*Given text*.
Editing the HTML using Sed

Creating the HTML pages was pretty easy. Now we have a few things to change. First of all, let's eliminate the frames, because we don't want them confusing the search engine. That means we'll need to add navigation links to each HTML page. Next, we'll need to add links on each HTML page to the original PDF. Finally, looking at the HTML page output from pdftohtml version 0.36, I found that the opening DIV tag accidentally appears in the head section; we'll need to move that to just after the BODY tag.

When you must make these kinds of changes to several (or several hundred) text files, consider using sed, the Stream Editor. Sed is a handy command-line tool used on UNIX systems for decades. Like many command-line tools, its terse syntax appears cryptic. A handy reference (e.g., man sed, or http://www.hmug.org/man/1/sed.html or http://www.gnu.org/software/sed/manual/html_node/sed_toc.html) and some explanation makes it clearer. I'll offer a couple guide-posts that will make our final script easier to read.

Sed reads an input file line by line. Each line is copied into a "pattern space" where commands can operate on it. Commands are successively applied to this space. Depending on the commands, the data in this pattern space might be sent to standard output. From there the output can be piped into another program or redirected to a file. The original input file remains unchanged. Here is a basic example showing how you can create mydoc-new.html from mydoc-old.html by replacing all instances of 2004 with 2005:

sed 's/2004/2005/g' mydoc-old.html > mydoc-new.html

The script is: 's/2004/2005/g'. The command in the script is: s. The command's arguments are: /2004/2005/g.

*Record set*.
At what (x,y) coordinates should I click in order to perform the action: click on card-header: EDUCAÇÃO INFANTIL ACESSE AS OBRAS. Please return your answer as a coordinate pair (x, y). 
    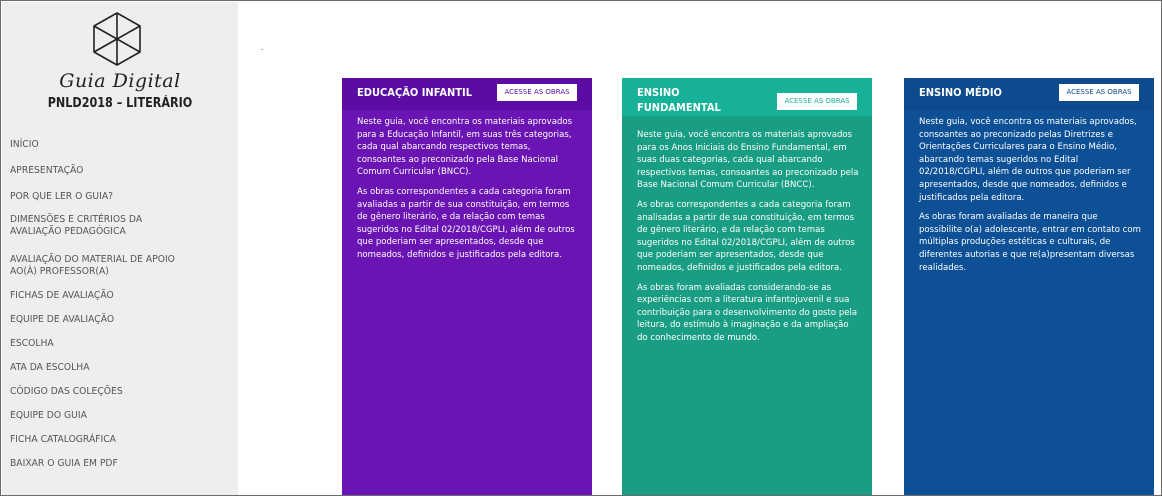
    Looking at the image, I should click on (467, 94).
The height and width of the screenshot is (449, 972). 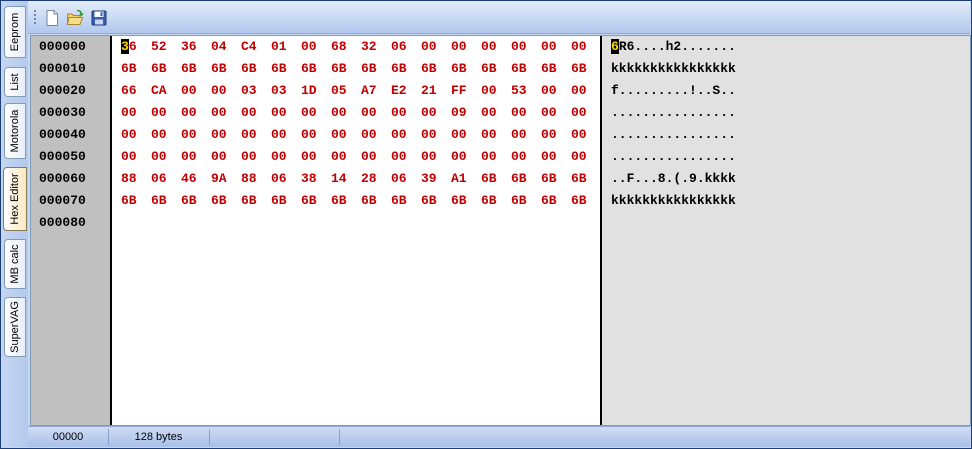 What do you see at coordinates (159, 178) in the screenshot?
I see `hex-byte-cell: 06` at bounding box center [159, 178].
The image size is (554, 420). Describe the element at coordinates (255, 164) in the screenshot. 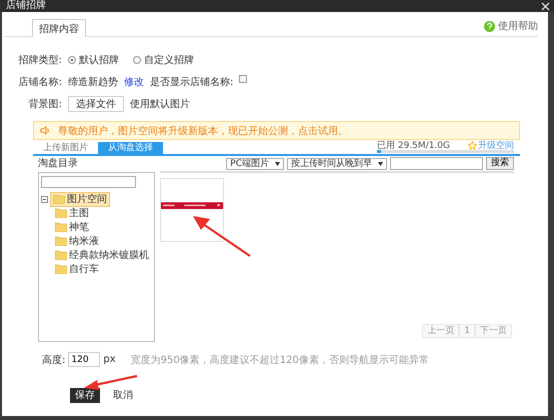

--

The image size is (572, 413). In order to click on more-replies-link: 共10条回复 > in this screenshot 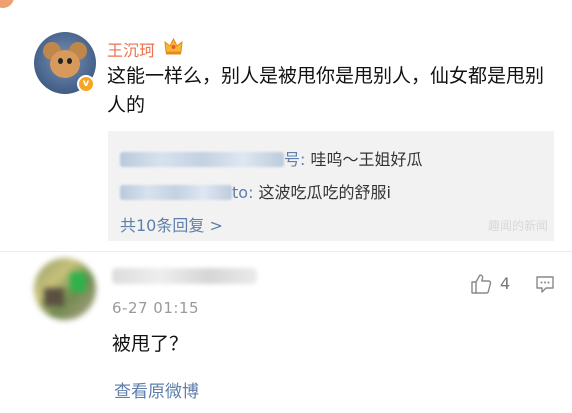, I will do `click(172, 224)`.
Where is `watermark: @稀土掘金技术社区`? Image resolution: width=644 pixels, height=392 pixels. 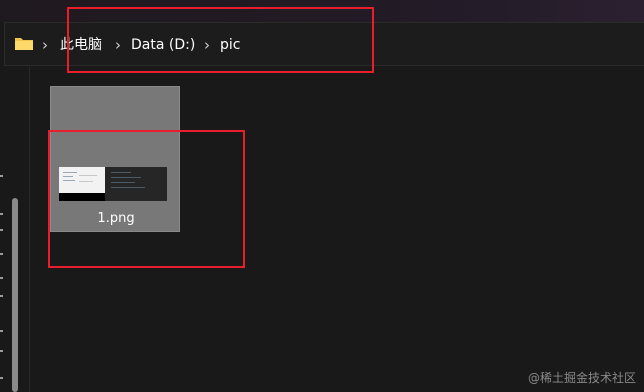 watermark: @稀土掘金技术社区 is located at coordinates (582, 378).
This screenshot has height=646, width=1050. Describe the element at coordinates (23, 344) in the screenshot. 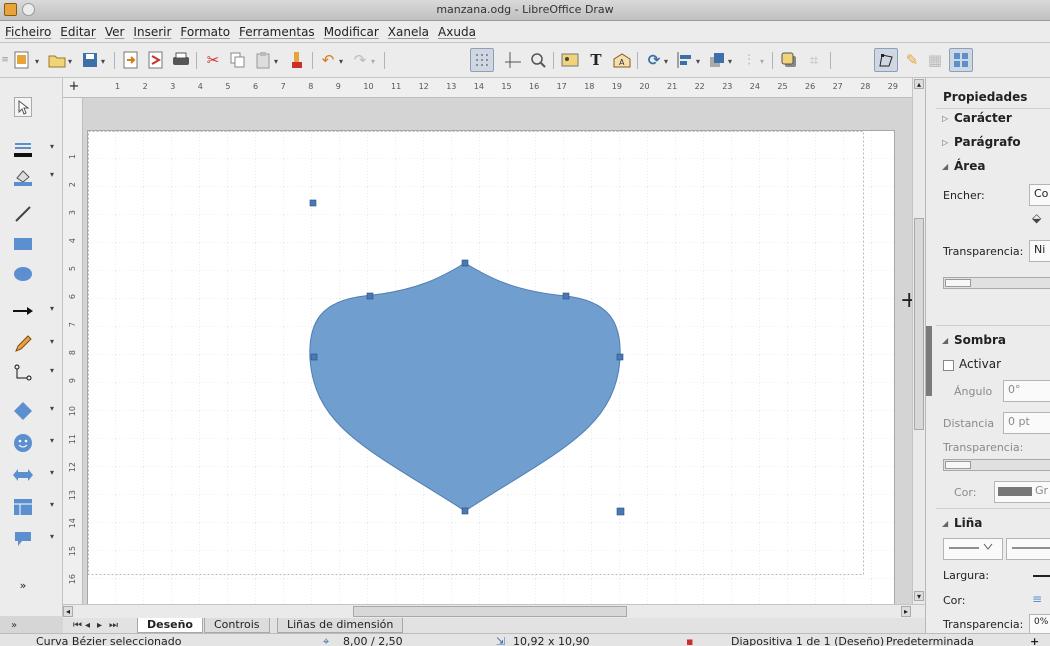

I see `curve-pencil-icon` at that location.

---

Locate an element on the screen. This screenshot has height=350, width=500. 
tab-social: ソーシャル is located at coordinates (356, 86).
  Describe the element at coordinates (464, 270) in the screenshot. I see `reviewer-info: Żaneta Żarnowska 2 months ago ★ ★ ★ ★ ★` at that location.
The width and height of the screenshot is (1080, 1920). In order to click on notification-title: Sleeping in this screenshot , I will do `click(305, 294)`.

*Exercise tasks*.
**A)** Translate this sentence from the text on editing HTML with sed into French: "Like many command-line tools, its terse syntax appears cryptic."
**B)** Please resume the text on editing HTML with sed, picking up after its last sentence.

*Task-by-task results*.
**A)** Comme beaucoup d'outils en ligne de commande, sa syntaxe laconique paraît obscure.

**B)**
You can combine successive commands using semicolons. For example, this sed script would replace 2004 with 2005 and then even with odd:

's/2004/2005/g; s/even/odd/g'

When you want sed to execute a command only on specific lines, then you can prefix the command with an address. For example, we'll address one of our commands with: /^<HEAD/,/^<BODY/ so that it will be applied only to the lines between the HEAD and BODY tags of our HTML file, inclusive.

You can nest addresses using braces ({}). For example, this sed script will execute the command only on lines between the HEAD and BODY tags (inclusive) that also have the string <DIV in them:

'/^<HEAD/,/^<BODY/{ /<DIV/{ h; d; }; }'

This last example is actually part of our sed script that moves that errant, opening DIV tag from the head section to the body section. The h command copies the line into the "hold." The d command "deletes" it from the output; it isn't output to standard output. Here is the entire sed script:

'/^<HEAD/,/^<BODY/{ /<DIV/{ h; d; }; }; /^<BODY/{ G; };'

The last bit, /^<BODY/{ G; }; is executed only on lines that begin with <BODY. The G command "gets" the data from the hold and pastes it after the addressed line--in this case, after the file's BODY tag. So, this is one way to copy and paste a line of text using sed. As you can see, this script relies on some of the input file's peculiarities. For example, the output from pdftohtml uses capital letters for its HEAD, BODY and DIV tags.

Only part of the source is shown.